Überhaupt ertrug Friedrich sein zarisches Vasallentum mit äußerster Ungeduld. Es lohnte sich wahrhaftig, den Rebell gegen Kaiser und Reich gespielt zu haben, um nun der Satrap eines barbarischen Despotismus zu sein. Aber es gab für ihn kein Entrinnen, und er musste sich begnügen, das Dekorum seiner angeblichen Souveränität wenigstens in den inneren Angelegenheiten des preußischen Staates zu wahren. Hätte Katharina die Unverschämtheit gehabt, von ihm zu verlangen, dass er eine russische Geheimpolizei auf preußischem Boden dulden sollte, so würde er sich dem widersetzt haben; schon bei einem viel geringeren Eingriff in seine Souveränität, als Russland eine Erhöhung des preußischen Posttarifs nicht anerkennen wollte, schrieb er eigenhändig unter einen der Erlasse an seinen Gesandten in Petersburg, die, wie er wusste, von den Russen regelmäßig geöffnet wurden: „Ich fange an, des Joches, das man mir auferlegen will, gründlich müde zu werden. Ich werde mir ein Vergnügen daraus machen, der Bundesgenosse der Russen zu sein, aber solange meine Augen geöffnet sein werden, werde ich nicht ihr Sklave sein. Das können Sie jedem sagen, der es hören will." In der Tat hat er sich insoweit noch einen gewissen Respekt bei der Zarin zu erhalten gewusst; Stück für Stück auch von der inneren Souveränität des Staates an die russische Oberherrschaft preiszugeben, hat er seinen Nachfahren überlassen, bis auf den gegenwärtigen Reichskanzler.
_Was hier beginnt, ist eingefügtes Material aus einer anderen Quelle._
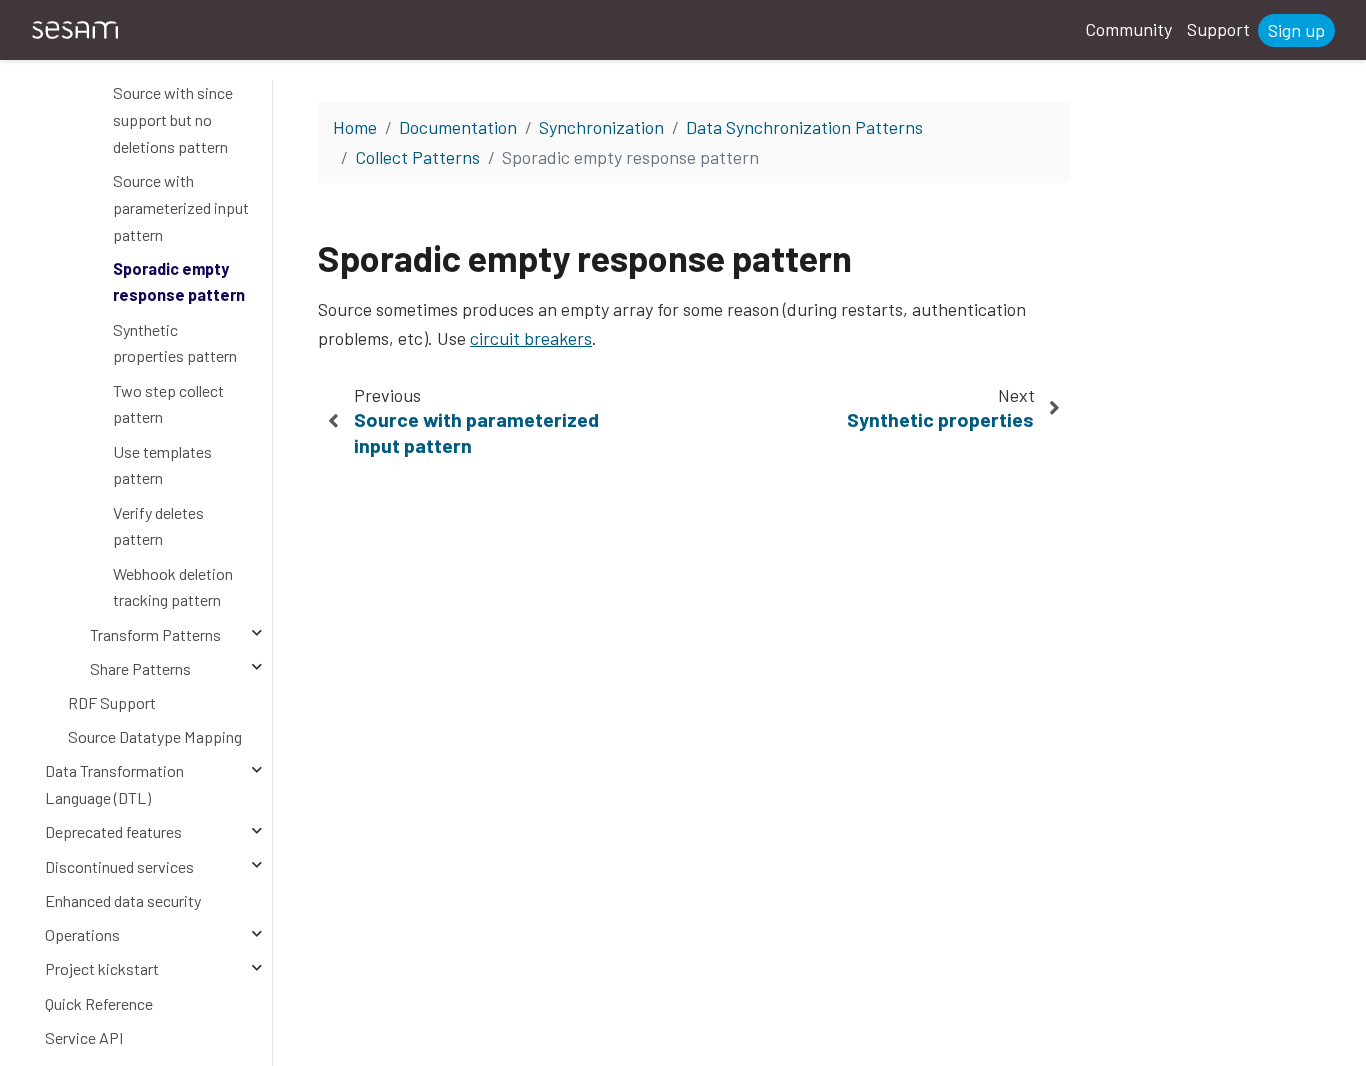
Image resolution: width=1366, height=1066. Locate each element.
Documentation (458, 127)
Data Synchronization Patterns (804, 127)
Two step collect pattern (168, 404)
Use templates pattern (162, 465)
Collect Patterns (417, 157)
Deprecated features (113, 831)
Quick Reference (99, 1003)
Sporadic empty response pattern (179, 282)
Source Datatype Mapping (155, 736)
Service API (84, 1037)
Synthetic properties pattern (175, 343)
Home (355, 127)
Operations (82, 934)
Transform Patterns (155, 634)
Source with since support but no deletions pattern (173, 119)
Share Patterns (140, 668)
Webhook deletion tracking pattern (173, 587)
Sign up (1296, 30)
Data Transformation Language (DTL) (114, 784)
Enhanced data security (123, 900)
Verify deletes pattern (158, 526)
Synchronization (601, 127)
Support (1218, 29)
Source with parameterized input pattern (181, 207)
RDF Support (112, 702)
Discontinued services (119, 866)
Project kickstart (102, 968)
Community (1128, 29)
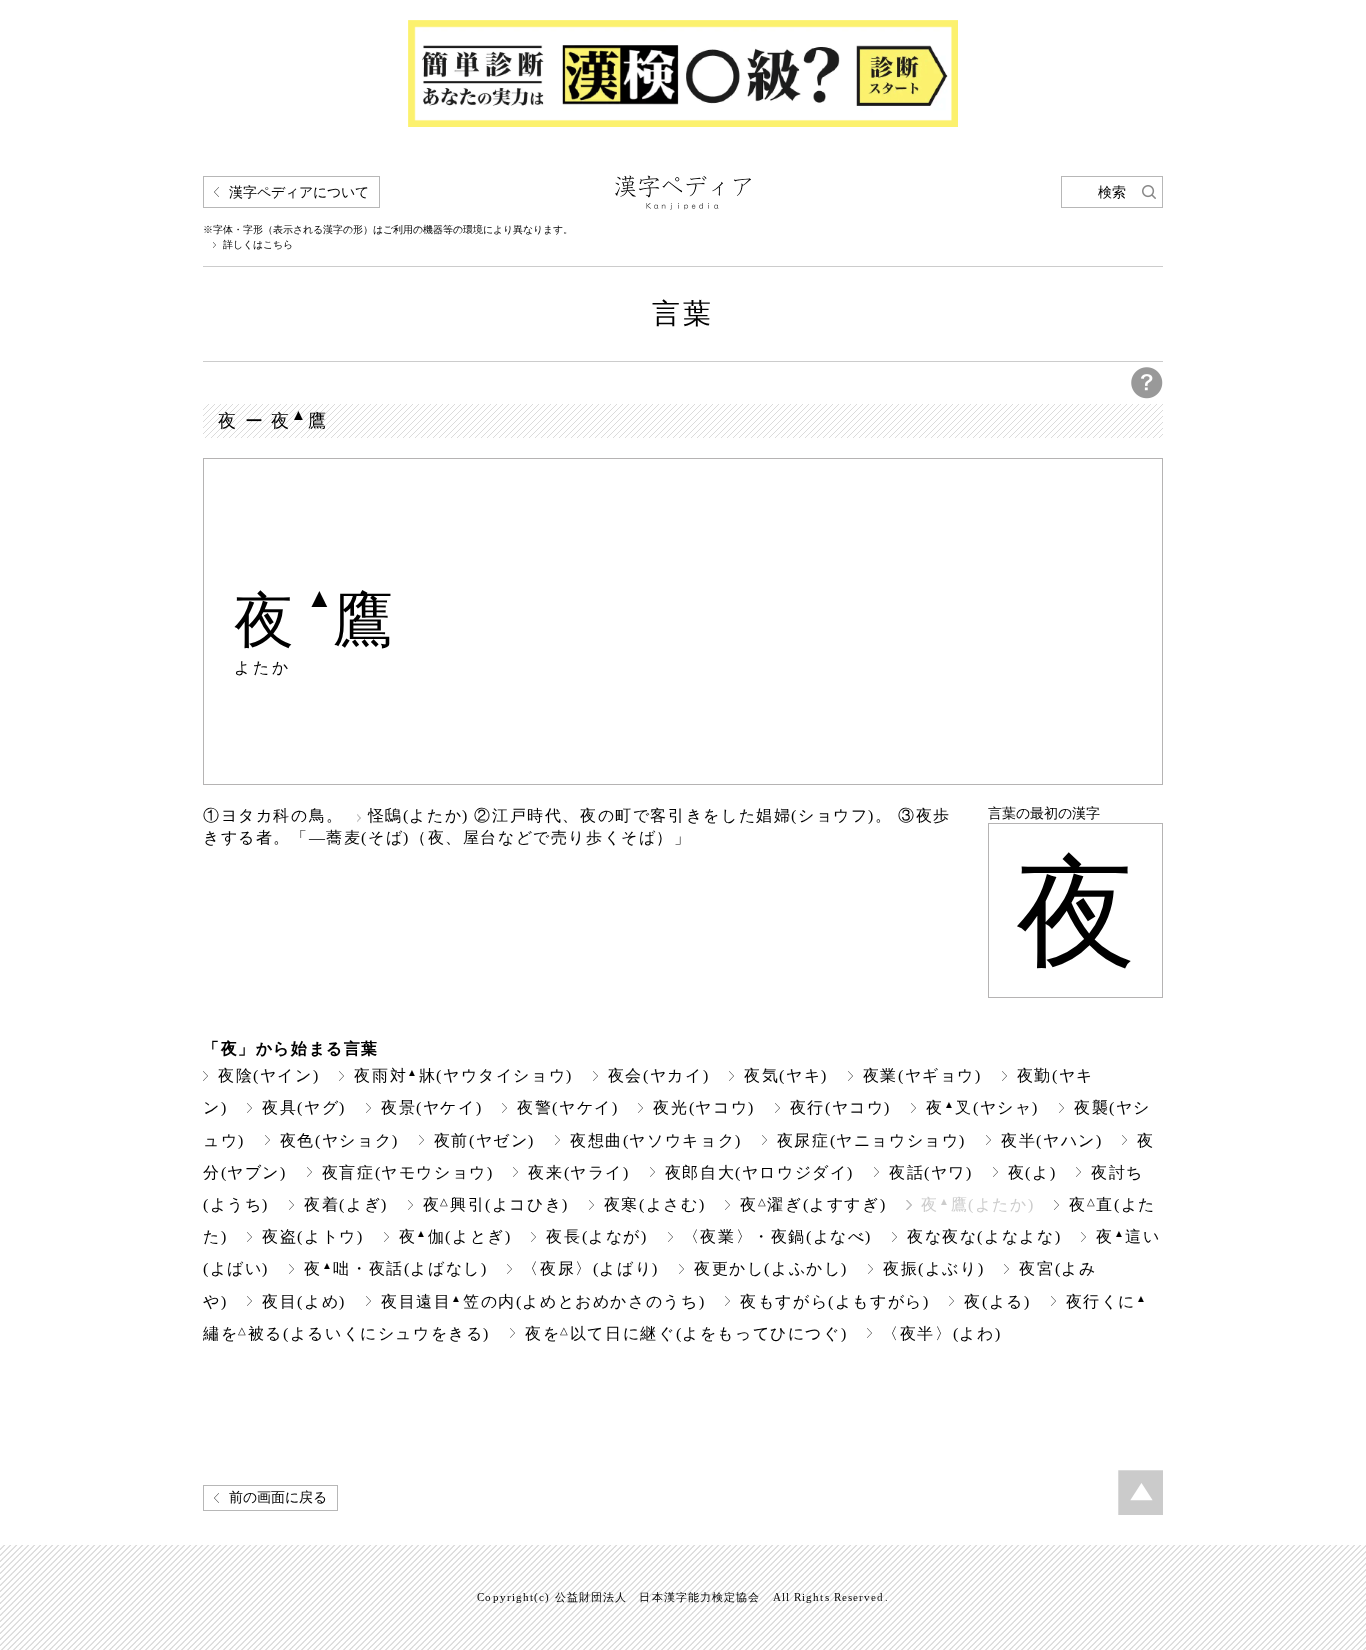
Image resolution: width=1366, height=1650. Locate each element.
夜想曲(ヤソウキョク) (656, 1140)
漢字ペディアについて (299, 192)
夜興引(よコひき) (496, 1204)
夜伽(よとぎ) (455, 1236)
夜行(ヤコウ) (840, 1107)
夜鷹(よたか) (977, 1204)
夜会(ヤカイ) (658, 1075)
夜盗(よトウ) (312, 1236)
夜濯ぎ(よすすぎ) (813, 1204)
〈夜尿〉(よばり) (590, 1268)
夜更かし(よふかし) (771, 1268)
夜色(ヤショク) (339, 1140)
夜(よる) (997, 1301)
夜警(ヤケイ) (567, 1107)
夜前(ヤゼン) (484, 1140)
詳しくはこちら (258, 245)
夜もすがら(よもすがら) (834, 1301)
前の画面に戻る (278, 1497)
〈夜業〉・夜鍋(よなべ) (777, 1236)
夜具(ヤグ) (304, 1107)
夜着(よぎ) (346, 1204)
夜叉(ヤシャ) (982, 1107)
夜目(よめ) (304, 1301)
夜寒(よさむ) (654, 1204)
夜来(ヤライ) (578, 1172)
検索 (1112, 192)
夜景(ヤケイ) (431, 1107)
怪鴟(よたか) (418, 815)
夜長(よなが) (596, 1236)
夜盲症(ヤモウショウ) (408, 1172)
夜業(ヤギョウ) (922, 1075)
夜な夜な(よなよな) (984, 1236)
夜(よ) (1032, 1172)
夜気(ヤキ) (786, 1075)
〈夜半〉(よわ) (941, 1333)
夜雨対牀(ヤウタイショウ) (463, 1075)
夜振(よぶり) (933, 1268)
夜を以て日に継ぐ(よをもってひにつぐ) (686, 1333)
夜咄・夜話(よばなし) (395, 1268)
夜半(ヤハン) (1051, 1140)
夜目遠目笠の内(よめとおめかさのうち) (543, 1301)
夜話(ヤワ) (931, 1172)
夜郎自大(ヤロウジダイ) (759, 1172)
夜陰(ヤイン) (268, 1075)
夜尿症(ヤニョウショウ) (871, 1140)
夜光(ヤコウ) (703, 1107)
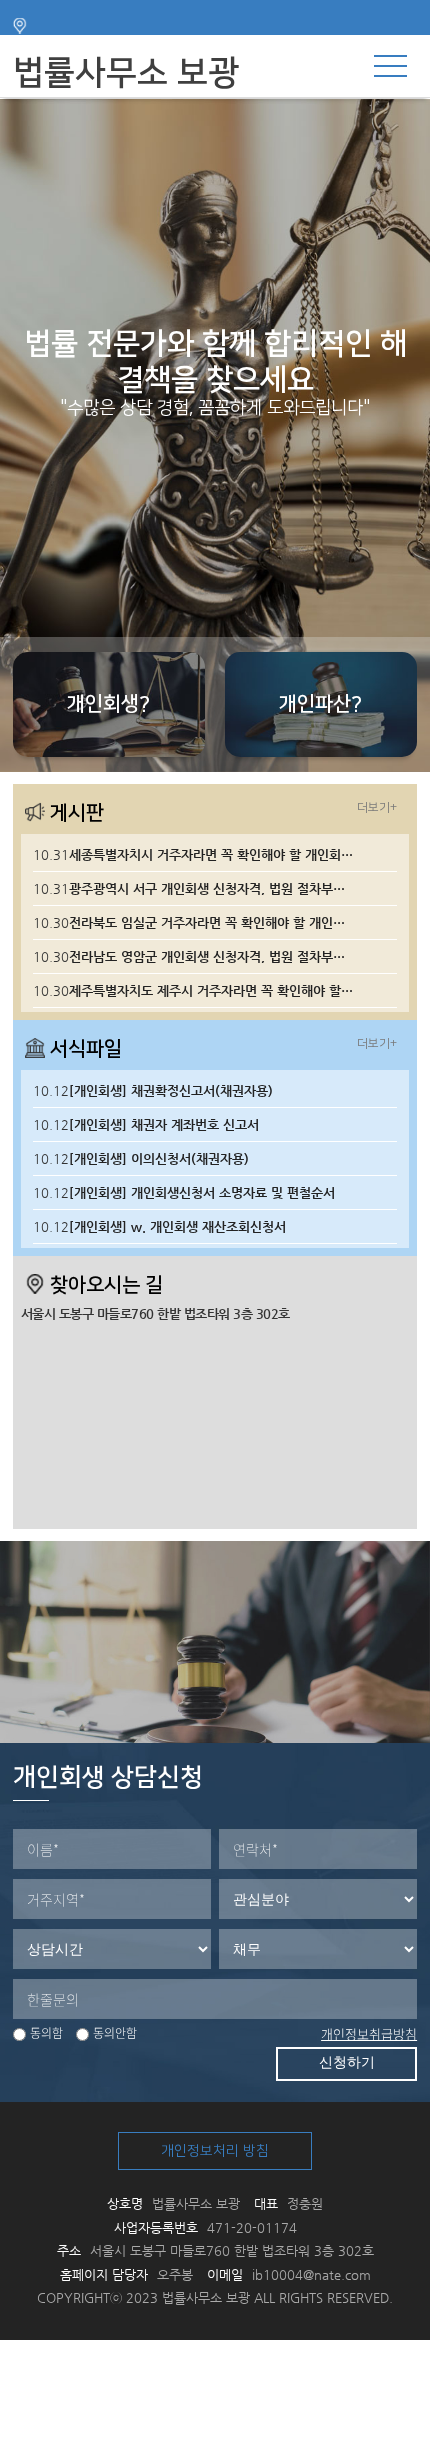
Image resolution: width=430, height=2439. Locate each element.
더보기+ (377, 807)
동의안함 (115, 2033)
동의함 (46, 2033)
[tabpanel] (215, 435)
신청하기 (347, 2062)
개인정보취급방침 (369, 2033)
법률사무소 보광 (126, 73)
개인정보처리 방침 (215, 2151)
Damit sind wir an das aktuelle, politische Interesse gelangt, das diese historischen Erinnerungen haben. Zitatenfroh, wie Graf Bülow ist, wird er an das Wort des römischen Historikers erinnern, dass die Staaten durch das erhalten werden, wodurch sie gegründet worden sind. Dagegen ist auch nichts einzuwenden; nur sollte es nie im deutschen Volke vergessen werden, dass die preußische Hegemonie ihrem Ursprung und ihrem Wesen nach immer nur eine russische Satrapie gewesen ist.